### Problem description
In the listing below, find each line holding "will" and copy it.

### Available records
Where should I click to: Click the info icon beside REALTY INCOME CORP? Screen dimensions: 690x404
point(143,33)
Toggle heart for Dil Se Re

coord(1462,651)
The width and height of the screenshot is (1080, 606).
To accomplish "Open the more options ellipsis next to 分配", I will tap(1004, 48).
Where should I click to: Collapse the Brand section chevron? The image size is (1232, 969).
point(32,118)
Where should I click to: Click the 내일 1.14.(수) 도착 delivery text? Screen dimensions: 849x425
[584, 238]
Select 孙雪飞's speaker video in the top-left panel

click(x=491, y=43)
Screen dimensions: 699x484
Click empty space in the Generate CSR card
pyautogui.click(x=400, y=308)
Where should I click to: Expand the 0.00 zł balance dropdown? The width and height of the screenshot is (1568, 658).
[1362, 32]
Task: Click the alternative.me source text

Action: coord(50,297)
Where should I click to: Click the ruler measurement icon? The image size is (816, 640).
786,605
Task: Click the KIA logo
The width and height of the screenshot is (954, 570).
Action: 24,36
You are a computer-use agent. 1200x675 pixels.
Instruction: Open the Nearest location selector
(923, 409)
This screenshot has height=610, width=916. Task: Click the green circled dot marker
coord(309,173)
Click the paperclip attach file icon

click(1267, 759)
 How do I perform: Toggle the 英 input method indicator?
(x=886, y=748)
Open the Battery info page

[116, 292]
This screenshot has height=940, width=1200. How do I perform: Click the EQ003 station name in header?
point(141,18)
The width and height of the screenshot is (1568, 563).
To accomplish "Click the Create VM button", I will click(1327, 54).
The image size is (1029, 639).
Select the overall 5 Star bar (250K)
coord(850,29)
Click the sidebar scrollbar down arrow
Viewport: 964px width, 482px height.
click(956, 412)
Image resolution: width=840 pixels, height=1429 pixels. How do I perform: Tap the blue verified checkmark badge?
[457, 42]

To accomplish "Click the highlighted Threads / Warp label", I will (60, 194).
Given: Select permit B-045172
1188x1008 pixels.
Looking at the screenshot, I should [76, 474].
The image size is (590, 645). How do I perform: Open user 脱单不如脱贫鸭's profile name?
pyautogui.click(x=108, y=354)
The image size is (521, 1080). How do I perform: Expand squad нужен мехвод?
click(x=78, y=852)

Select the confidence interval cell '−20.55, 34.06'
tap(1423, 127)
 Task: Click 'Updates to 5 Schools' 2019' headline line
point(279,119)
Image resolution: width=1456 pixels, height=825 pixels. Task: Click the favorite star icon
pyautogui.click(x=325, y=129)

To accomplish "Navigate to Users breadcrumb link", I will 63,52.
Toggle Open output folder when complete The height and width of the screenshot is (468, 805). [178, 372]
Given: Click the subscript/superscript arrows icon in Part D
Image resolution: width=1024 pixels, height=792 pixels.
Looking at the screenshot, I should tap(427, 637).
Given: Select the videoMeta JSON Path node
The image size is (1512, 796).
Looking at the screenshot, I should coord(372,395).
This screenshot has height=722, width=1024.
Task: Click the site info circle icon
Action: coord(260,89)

### Result
To accomplish "Open the more options ellipsis next to 分配", I will tap(1004, 48).
To accomplish "Click the Create VM button", I will click(1327, 54).
To accomplish "Click the highlighted Threads / Warp label", I will (60, 194).
To accomplish "Navigate to Users breadcrumb link", I will 63,52.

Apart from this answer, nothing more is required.